### WHAT IS NEEDED
Transcribe exactly the stretch of lines beginning at the one containing "Where should I" and closing with the last line of the entries below. Omit images.

### Stored items
* * * * *

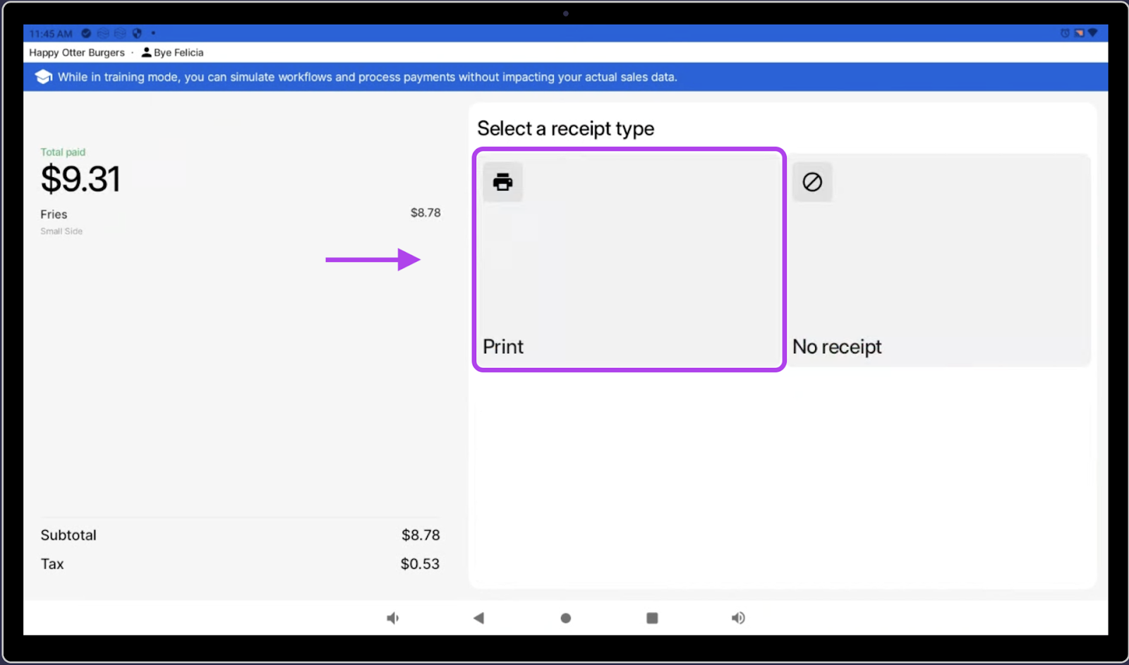Viewport: 1129px width, 665px height.
Task: Click the shield icon in status bar
Action: click(x=137, y=33)
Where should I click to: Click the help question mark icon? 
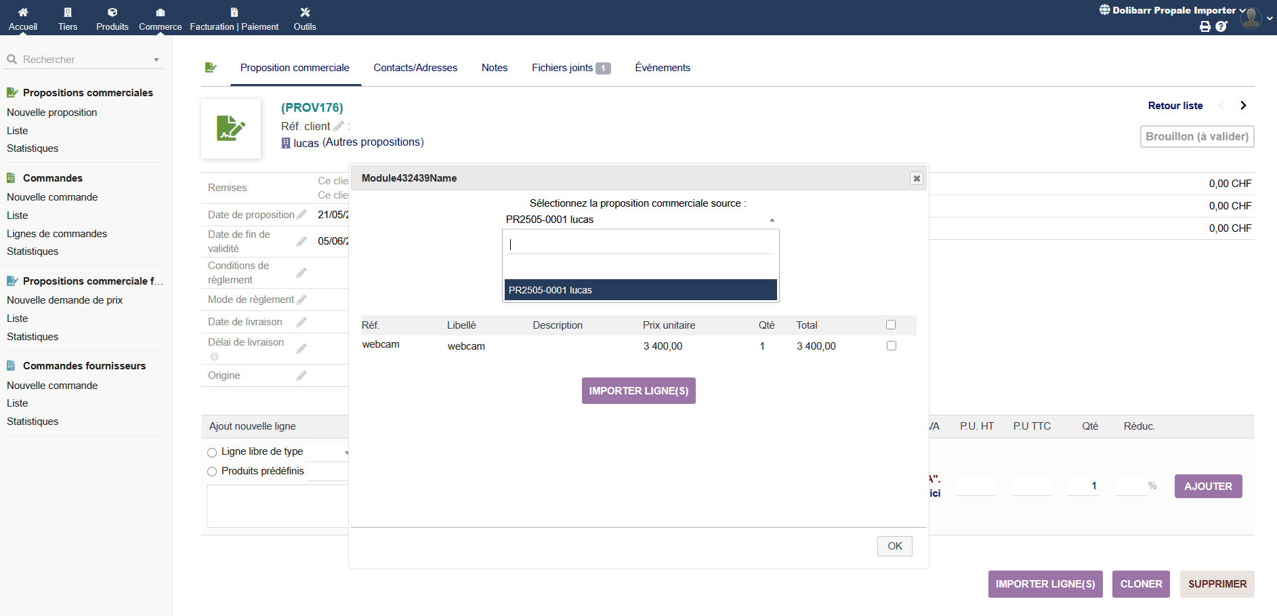[1221, 26]
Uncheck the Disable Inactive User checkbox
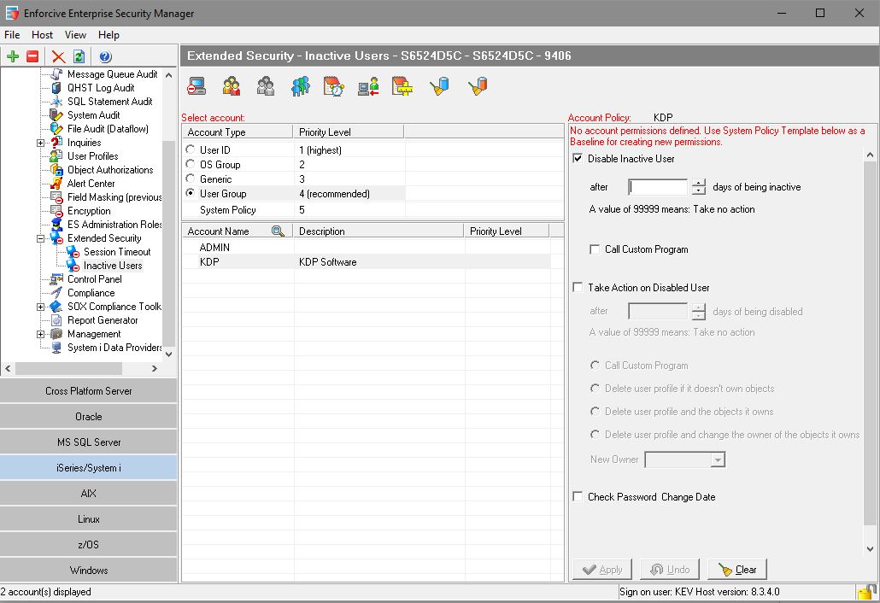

* * * * *

### WRITTEN SOLUTION
Where should I click to: Click the help question mark icon? 
[1221, 26]
Uncheck the Disable Inactive User checkbox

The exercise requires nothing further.